If you want to be pedantic, you cannot observe direct evidence of anything. After all, when you look at your hand you don't see the hand itself, just the photons that happened to interact with it a short moment ago. Actually you don't see those photons, you only perceive how those photons interact with the cells in your eyes.
Evidence for black holes has been shown in the way they bend light from distant galaxies and cause stars to orbit around them. There's not much stronger evidence needed to prove their existence.
A black hole is made up of an infinitely dense point-mass singularity and an event horizon. Nobody has every found either. So nobody has found a black hole.
This is astronomy, we have only photons or the lack thereof and our interpretations of these photons and their lack. We haven't even sent a probe yet to the surface of the Sun (we have gotten eleven million miles away). So, by "direct observation" standards, we don't even know the Sun exists.

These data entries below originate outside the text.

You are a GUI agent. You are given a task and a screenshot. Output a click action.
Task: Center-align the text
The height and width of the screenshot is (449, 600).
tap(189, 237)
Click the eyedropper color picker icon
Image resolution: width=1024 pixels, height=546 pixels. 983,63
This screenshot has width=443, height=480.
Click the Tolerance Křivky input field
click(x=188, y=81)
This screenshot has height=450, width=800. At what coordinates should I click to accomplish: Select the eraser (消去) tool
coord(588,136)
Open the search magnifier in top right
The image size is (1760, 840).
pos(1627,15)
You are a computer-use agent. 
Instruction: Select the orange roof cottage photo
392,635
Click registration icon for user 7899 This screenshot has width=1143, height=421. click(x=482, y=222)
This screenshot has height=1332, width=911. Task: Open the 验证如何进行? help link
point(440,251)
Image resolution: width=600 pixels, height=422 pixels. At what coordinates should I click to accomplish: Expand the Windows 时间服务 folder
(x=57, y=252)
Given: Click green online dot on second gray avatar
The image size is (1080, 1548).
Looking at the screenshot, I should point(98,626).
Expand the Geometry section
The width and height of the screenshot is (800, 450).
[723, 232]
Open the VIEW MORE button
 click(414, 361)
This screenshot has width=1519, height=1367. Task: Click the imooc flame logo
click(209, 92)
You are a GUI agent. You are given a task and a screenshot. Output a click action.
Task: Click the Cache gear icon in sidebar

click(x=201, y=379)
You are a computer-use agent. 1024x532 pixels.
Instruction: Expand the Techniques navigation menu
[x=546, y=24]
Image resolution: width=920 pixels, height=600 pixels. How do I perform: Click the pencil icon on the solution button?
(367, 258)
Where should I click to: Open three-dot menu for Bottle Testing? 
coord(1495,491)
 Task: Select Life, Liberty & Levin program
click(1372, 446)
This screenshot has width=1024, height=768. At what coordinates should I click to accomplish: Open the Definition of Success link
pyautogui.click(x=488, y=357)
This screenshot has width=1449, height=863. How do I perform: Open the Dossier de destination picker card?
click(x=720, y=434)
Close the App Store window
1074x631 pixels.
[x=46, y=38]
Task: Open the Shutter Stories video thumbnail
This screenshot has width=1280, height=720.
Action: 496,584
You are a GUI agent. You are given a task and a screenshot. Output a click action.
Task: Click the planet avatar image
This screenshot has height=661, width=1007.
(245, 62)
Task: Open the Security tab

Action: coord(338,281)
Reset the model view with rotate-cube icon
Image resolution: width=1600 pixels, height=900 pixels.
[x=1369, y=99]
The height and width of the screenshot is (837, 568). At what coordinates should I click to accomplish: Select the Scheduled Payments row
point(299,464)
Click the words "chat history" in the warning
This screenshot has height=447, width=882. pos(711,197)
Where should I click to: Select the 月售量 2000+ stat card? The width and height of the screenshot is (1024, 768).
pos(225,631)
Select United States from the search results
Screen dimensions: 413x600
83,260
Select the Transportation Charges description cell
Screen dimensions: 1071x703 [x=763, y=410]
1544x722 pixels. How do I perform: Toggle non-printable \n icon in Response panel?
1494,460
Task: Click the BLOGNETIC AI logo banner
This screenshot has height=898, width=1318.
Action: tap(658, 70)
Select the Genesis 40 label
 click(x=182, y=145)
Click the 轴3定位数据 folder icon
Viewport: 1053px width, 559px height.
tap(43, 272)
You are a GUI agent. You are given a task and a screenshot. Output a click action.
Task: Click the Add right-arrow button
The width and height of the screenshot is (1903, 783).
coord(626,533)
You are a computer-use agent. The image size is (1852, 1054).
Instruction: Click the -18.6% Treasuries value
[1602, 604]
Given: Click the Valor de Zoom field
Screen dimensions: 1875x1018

For your standard, we would need to send ships to each star, including the event horizon of a black hole. These aren't standards we can do anything with.
Yes, that's what the article says. The research paper says:
"Several dozen optical echelle spectra demonstrate that HR 6819 is a hierarchical triple. A classical Be star is in a wide orbit with an unconstrained period around an inner 40 d binary consisting of a B3 III star and an unseen companion in a circular orbit. The radial-velocity semi-amplitude of 61.3 km/s of the inner star and its minimum (probable) mass of 5.0 M (6.3 ± 0.7 M ) imply a mass of the unseen object of ≥ 4.2 M (≥ 5.0 ± 0.4 M ), that is, a black hole (BH)."
Evidence for black holes has been shown in the way they bend light from distant galaxies and cause stars to orbit around them. There's not much stronger evidence needed to prove their existence.